• What you are asked to do:
Beginning with the line that holds "Viewport: 1257px width, 707px height." in the data below, give again every line through the one that holds "Expand Fee-based traffic", exactly as written.

• Source data:
((
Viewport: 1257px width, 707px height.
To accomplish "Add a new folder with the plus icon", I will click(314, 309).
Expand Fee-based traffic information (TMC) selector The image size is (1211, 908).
))
((
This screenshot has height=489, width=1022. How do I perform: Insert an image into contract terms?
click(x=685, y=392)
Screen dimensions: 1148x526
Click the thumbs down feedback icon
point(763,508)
))
• Expected output:
Viewport: 1257px width, 707px height.
To accomplish "Add a new folder with the plus icon", I will click(314, 309).
Expand Fee-based traffic information (TMC) selector The image size is (1211, 908).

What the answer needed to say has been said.